- Born: 7 June 1922 Rosario, Santa Fe
- Died: 1 August 2011 (aged 89) Rosario
- Education: National University of the Littoral
- Known for: Rosarina Association of Sexual Education, Kinsey Institute
- Scientific career
- Fields: gynaecologist

= Ana María Zeno =

Argentinian professor (1922–2011)

Ana María Zeno de Luque (1922–2011) was an Argentine professor, gynaecologist, sexologist, and women's rights activist who specialized in sexual education and social medicine. She was a founding member of the "Rosarina Association of Sexual Education" (ARES), and of the Kinsey Institute of Sexology Rosario.

==Life==
She was the daughter of the surgeon Artemio Zeno and the niece of the surgeon Lelio Zeno. In 1948, she earned her medical degree from the National University of the Littoral, and in 1968, she was awarded a doctorate in medicine.

Zeno was a pioneer in the 1970s in the area of contraception. She wrote in opinion columns and published letters from readers in local and national newspapers. Together with her husband, the psychiatrist Dr. N. Luque, she established a home-centered medical practice.

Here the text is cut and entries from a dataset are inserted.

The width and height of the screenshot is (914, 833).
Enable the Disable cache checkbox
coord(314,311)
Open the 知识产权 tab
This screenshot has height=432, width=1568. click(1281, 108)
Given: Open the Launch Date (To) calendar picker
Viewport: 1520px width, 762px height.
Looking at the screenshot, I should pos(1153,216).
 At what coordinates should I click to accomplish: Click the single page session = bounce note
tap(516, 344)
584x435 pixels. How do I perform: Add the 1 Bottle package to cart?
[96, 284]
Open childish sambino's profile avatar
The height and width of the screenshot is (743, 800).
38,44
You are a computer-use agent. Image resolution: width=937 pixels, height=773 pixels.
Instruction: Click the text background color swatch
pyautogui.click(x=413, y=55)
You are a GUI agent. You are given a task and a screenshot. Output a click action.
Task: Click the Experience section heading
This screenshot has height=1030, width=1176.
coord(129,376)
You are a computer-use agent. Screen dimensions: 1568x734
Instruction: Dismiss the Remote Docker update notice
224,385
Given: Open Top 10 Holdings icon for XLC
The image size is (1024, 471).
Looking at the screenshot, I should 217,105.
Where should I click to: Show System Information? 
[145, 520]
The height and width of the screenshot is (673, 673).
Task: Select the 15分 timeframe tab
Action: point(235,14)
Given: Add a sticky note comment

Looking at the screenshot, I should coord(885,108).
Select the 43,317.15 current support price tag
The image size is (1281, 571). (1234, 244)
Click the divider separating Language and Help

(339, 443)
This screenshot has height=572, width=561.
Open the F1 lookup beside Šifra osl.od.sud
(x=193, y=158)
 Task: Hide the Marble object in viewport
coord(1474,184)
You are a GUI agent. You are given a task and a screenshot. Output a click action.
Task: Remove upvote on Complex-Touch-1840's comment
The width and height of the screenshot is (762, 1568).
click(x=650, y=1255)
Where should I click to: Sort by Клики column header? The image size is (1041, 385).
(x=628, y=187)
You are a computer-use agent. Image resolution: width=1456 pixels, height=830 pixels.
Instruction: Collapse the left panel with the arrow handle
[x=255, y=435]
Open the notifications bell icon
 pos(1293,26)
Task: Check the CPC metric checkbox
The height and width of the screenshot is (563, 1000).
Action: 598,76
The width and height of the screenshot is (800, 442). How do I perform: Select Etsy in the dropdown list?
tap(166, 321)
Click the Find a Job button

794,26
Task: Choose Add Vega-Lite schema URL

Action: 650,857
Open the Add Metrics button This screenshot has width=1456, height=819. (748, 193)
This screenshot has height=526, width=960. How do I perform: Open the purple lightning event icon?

Zeno was a pioneer in reproductive women's issues. When little was known about sexual education, Zeno promoted and developed counselors and professionals in the field. As a gynecologist, she encouraged the opening of spaces for the care of adolescents with sexual problems in hospitals, proclaiming the importance of talking about these issues and having policies on sexual and reproductive health.

In 1978, she was a founding member of the "Rosarina Association of Sexual Education" (ARES), and in 1983, the Kinsey Institute of Sexology Rosario.

She also held positions at the municipal, provincial, and national levels.

Although her daughter disappeared during Argentina's military dictatorship, Zeno never abandoned the struggle for women's rights.

==Sources==
- Artemis. Monica Gogna. "What is not named, also it exists"
- The Capital. AM Zeno (28 March 2008).
- Lacapital.com.ar Paulina Schmidt: woman supplement (16 April 2006). "Tireless fighter"
- The Capital. AN Zeno (23 August 2008).